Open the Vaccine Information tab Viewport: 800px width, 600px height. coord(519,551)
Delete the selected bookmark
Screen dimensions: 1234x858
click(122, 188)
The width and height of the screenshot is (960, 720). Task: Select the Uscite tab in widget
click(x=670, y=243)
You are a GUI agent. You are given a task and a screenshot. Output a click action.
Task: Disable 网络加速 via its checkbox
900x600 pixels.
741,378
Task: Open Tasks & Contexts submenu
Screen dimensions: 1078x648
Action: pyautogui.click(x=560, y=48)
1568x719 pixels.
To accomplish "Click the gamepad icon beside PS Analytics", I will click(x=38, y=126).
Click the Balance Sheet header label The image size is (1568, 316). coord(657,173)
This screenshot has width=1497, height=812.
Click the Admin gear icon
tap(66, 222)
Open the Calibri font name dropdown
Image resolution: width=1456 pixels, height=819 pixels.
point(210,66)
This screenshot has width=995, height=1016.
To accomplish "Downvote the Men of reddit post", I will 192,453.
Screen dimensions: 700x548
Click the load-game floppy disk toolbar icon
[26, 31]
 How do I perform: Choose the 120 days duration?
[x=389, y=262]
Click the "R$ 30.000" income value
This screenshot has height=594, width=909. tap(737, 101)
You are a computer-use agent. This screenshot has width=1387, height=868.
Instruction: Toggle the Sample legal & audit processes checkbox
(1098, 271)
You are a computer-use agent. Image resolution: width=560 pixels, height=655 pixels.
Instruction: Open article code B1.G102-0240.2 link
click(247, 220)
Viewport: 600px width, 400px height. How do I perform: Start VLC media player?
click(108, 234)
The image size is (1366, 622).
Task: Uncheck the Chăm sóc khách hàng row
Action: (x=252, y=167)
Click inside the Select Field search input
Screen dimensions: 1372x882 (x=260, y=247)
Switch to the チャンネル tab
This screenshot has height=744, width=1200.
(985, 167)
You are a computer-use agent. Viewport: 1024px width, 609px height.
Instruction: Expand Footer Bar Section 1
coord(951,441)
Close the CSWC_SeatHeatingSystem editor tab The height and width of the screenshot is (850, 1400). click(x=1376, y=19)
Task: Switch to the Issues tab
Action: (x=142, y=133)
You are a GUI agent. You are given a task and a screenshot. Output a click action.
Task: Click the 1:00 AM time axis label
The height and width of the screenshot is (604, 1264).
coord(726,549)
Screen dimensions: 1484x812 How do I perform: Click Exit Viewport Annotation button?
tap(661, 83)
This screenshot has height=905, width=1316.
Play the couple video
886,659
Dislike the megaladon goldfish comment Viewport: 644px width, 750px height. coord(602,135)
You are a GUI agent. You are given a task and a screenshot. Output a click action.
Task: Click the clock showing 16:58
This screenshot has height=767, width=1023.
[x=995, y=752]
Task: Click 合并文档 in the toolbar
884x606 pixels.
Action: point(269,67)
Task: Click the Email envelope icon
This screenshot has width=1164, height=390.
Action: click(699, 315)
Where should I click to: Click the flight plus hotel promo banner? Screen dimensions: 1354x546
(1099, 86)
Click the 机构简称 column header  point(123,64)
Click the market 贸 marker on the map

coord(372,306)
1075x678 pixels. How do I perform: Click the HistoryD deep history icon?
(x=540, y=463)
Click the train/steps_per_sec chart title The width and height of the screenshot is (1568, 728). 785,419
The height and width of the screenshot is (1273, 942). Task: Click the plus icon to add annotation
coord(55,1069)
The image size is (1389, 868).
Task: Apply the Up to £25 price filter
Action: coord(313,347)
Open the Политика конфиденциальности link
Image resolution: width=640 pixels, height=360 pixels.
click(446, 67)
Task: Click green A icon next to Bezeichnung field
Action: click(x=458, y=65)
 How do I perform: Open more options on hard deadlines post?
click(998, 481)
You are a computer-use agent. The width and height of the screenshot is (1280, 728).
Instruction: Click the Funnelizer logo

-------

Reproduce the records from the line containing "You are a computer-use agent. Image" down through the line containing "Action: point(269,67)", with both of those lines included.

**TASK RESPONSE:**
You are a computer-use agent. Image resolution: width=560 pixels, height=655 pixels.
Instruction: Open article code B1.G102-0240.2 link
click(247, 220)
Viewport: 600px width, 400px height. How do I perform: Start VLC media player?
click(108, 234)
The image size is (1366, 622).
Task: Uncheck the Chăm sóc khách hàng row
Action: (x=252, y=167)
Click inside the Select Field search input
Screen dimensions: 1372x882 (x=260, y=247)
Switch to the チャンネル tab
This screenshot has height=744, width=1200.
(985, 167)
You are a computer-use agent. Viewport: 1024px width, 609px height.
Instruction: Expand Footer Bar Section 1
coord(951,441)
Close the CSWC_SeatHeatingSystem editor tab The height and width of the screenshot is (850, 1400). click(x=1376, y=19)
Task: Switch to the Issues tab
Action: (x=142, y=133)
You are a GUI agent. You are given a task and a screenshot. Output a click action.
Task: Click the 1:00 AM time axis label
The height and width of the screenshot is (604, 1264).
coord(726,549)
Screen dimensions: 1484x812 How do I perform: Click Exit Viewport Annotation button?
tap(661, 83)
This screenshot has height=905, width=1316.
Play the couple video
886,659
Dislike the megaladon goldfish comment Viewport: 644px width, 750px height. coord(602,135)
You are a GUI agent. You are given a task and a screenshot. Output a click action.
Task: Click the clock showing 16:58
This screenshot has height=767, width=1023.
[x=995, y=752]
Task: Click 合并文档 in the toolbar
884x606 pixels.
Action: point(269,67)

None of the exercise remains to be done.